The embarkation process at Pier 90 of the Manhattan Cruise Terminal (Passenger Ship Terminal) began shortly after 11:00 AM. Passengers in suites and veranda staterooms were given priority for boarding over passengers in other staterooms. Nevertheless, most of us were able to board the Insignia before noon. Once on board, we found that we could not yet access our staterooms, so we went to the Terrace Café on Deck 9. Since some cabins were not available until 3:00 PM, we had a very leisurely lunch. From the Terrace Café, we could see the Norwegian Escape docked at Pier 88. With a length of 1,069 feet and gross tonnage of 165,300, the Norwegian Escape completely dwarfed the Insignia.
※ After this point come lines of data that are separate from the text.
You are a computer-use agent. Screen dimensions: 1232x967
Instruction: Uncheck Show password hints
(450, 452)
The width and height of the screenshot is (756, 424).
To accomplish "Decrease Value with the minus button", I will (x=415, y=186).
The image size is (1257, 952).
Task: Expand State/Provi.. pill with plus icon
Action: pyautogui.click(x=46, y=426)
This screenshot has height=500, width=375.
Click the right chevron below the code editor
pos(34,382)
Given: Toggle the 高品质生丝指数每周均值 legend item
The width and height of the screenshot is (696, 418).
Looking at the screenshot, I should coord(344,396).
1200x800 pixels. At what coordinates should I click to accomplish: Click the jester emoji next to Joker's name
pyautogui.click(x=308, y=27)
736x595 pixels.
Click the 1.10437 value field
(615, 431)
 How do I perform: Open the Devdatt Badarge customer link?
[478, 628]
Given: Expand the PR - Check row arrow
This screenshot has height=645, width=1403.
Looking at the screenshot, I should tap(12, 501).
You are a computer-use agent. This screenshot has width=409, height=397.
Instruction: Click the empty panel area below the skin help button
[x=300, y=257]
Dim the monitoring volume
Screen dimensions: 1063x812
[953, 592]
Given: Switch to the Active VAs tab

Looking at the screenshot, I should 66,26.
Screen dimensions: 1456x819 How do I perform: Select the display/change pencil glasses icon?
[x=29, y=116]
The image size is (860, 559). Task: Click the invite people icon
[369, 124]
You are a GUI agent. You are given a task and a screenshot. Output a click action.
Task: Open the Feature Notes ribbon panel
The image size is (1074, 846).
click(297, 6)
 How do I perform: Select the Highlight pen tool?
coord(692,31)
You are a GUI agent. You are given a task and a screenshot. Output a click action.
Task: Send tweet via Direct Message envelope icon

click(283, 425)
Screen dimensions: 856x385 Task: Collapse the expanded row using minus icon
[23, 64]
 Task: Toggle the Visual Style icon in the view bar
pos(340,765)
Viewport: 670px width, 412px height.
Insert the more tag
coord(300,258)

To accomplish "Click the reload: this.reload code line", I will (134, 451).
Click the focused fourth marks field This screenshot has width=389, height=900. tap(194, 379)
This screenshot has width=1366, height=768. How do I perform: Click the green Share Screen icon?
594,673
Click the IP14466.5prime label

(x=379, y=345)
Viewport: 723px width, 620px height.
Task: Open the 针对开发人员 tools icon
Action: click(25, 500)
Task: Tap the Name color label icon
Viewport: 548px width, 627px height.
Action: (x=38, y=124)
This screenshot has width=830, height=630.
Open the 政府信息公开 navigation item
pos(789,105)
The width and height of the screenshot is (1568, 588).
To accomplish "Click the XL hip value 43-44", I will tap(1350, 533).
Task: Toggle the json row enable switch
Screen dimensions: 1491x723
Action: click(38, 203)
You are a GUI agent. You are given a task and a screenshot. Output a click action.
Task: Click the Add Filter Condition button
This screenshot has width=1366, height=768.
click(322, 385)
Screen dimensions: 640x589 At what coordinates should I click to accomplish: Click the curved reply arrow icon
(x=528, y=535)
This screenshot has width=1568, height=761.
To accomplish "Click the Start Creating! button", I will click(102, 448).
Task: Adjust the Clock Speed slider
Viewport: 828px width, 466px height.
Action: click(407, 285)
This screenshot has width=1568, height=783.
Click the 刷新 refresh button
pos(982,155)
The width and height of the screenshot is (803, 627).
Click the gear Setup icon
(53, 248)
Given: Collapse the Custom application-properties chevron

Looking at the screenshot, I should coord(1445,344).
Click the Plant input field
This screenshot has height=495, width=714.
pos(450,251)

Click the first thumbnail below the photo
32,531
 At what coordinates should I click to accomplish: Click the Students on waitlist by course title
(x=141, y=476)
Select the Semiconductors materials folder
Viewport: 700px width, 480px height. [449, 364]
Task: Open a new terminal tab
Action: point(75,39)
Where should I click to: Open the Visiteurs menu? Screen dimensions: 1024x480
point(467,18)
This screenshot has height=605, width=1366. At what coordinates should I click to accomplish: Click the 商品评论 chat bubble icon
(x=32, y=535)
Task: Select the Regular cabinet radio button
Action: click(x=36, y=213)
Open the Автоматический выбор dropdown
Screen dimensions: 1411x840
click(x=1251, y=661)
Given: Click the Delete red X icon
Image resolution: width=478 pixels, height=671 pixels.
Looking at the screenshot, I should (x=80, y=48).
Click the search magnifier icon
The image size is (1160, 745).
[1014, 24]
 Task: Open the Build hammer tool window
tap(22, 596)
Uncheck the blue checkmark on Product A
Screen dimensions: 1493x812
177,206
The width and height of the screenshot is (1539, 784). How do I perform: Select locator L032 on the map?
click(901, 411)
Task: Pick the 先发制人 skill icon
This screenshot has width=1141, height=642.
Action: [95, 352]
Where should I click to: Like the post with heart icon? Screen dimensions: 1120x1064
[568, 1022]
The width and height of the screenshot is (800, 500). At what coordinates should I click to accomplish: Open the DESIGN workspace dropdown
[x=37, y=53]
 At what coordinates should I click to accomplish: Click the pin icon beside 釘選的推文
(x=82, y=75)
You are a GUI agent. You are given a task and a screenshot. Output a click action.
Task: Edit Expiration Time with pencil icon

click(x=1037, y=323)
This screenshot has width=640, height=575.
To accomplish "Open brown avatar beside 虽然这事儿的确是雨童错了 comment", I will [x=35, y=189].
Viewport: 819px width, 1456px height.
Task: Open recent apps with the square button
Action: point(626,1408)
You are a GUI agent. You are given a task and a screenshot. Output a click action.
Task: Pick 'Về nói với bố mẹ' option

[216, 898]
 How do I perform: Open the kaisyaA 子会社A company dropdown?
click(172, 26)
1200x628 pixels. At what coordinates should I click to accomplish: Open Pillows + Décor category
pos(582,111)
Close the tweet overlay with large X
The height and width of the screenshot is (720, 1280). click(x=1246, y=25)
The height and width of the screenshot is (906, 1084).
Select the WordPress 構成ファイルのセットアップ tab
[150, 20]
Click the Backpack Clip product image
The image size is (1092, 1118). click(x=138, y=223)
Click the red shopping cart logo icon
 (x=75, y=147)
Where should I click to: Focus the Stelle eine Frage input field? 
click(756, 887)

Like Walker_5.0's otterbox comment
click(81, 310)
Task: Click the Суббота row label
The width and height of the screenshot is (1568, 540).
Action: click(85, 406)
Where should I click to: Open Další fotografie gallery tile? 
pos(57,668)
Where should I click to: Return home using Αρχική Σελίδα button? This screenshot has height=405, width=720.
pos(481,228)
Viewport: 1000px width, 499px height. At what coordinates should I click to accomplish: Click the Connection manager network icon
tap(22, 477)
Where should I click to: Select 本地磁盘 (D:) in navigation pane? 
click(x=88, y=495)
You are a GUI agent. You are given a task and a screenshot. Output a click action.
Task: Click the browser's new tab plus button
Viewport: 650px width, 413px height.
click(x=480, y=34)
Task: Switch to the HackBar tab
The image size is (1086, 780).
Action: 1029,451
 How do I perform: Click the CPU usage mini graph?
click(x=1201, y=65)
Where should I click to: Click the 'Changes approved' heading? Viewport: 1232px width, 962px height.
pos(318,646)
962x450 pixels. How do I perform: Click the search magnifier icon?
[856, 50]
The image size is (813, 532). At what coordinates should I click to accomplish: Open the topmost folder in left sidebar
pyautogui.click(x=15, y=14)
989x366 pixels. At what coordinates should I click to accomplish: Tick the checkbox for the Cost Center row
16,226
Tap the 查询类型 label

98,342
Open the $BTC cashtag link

The Norwegian Escape was also leaving for Bermuda that day.
As the Insignia left the pier at 5:00 PM, we were enveloped in a sudden, heavy, rain shower, which sent people running inside from the outer decks. A group of us were enjoying the sailaway in Horizons, a lounge at the forward end of Deck 10 above the bridge. As we made our way downriver, toward the Statue of Liberty, we could see through the fog a large white object behind Governor’s Island slowly start to move. We soon realized that this was Cunard Line’s Queen Mary 2, which had left its pier in Red Hook, Brooklyn at 5:30 PM. It was broadside to the Hudson River prior to making its turn toward the Verrazano Bridge. The QM2 was sailing transatlantic to England.
After our departure, we had a day and a half at sea to inspect the Insignia. On the first full day of the cruise, the sea was mildly choppy and the ship shuddered and swayed a little. To members of the World Ship Society, who are used to sailing transatlantic through much rougher seas, this sea state was enjoyable. We were surprised to hear many people complain about the slight movement.
The World Ship Society was entertained royally on this cruise. We were invited to two cocktail parties in Horizons by Oceania Cruises. Our members were also invited to two cocktail parties in the Insignia Lounge, the Captain’s Welcome Party, which was open to all passengers, and the past passenger cocktail party, even though some of us were sailing with Oceania Cruises for the first time. In addition, we were invited to a cocktail party in Horizons hosted by Virtuoso, the leading network of agencies specializing in luxury travel, since all bookings for the World Ship Society had been made through Brad Hatry at Travel Edge, which is affiliated with Virtuoso. Finally, the World Ship Society held a cocktail party at the Royal Bermuda Yacht Club on the harbor just steps from Front Street in Hamilton. For making this venue available, we are indebted to maritime artist Stephen Card, a Bermuda resident, and his friends, Allan and Judi Davidson, members of the club. Allan Davidson had previously been a deck officer aboard the Queen Of Bermuda. He showed us memorabilia from the ship, including the ship’s wheel, displayed in the club.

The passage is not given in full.